[PATCH] add: add --bulk to index all objects into a pack file

git.vger.kernel.org archive mirror
 help / color / mirror / Atom feed

* [PATCH] add: add --bulk to index all objects into a pack file
@ 2013-10-03  4:00 Nguyễn Thái Ngọc Duy
  2013-10-03  6:43 ` Junio C Hamano
  2013-10-04  6:57 ` [PATCH v2] " Nguyễn Thái Ngọc Duy
  0 siblings, 2 replies; 7+ messages in thread
From: Nguyễn Thái Ngọc Duy @ 2013-10-03  4:00 UTC (permalink / raw)
  To: git; +Cc: Nguyễn Thái Ngọc Duy

The use case is

    tar -xzf bigproject.tar.gz
    cd bigproject
    git init
    git add .
    # git grep or something

The first add will generate a bunch of loose objects.
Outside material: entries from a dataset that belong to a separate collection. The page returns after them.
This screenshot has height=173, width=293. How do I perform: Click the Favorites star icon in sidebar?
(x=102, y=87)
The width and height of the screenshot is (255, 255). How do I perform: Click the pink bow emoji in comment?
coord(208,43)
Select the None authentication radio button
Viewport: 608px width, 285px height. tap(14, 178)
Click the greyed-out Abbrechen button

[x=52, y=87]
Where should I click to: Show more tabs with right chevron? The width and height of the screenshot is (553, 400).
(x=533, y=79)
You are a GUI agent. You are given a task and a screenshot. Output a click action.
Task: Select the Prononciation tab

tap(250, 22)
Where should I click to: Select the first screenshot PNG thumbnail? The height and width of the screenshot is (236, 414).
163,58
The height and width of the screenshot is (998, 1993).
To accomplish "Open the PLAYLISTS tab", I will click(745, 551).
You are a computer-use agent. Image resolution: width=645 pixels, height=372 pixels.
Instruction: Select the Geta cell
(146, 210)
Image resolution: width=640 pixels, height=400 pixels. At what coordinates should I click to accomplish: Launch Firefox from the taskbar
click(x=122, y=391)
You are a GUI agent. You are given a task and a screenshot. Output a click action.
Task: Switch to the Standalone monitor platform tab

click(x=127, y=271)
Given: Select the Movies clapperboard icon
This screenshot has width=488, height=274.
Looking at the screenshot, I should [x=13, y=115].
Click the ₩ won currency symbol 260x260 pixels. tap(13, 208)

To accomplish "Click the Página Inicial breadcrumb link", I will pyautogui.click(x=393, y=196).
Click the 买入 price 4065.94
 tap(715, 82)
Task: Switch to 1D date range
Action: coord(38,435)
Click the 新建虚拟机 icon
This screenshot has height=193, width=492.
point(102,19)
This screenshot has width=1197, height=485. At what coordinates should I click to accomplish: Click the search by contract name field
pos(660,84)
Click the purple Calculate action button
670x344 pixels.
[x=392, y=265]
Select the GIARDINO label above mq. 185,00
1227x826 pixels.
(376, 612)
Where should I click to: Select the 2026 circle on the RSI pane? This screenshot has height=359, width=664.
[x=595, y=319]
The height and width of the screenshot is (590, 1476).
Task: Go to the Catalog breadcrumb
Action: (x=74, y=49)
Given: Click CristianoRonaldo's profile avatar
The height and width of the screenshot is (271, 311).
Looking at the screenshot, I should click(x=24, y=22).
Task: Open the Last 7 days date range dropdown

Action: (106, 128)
With --bulk, all
of them are forced into a single pack instead, less clutter on disk
and maybe faster object access.

This is the equivalent of "git -c core.bigFileThreshold=0 add ." so
it's not really a new functionality. Just some convenient and public
exposure.

Signed-off-by: Nguyễn Thái Ngọc Duy <pclouds@gmail.com>
---
 Interestingly index_stream() seems a bit slower than standard
 index_core(). Perhaps mmap() is faster than a series of read() for
 small files. Room for improvement later.

 Documentation/git-add.txt |  6 ++++++
 builtin/add.c             | 10 +++++++++-
 2 files changed, 15 insertions(+), 1 deletion(-)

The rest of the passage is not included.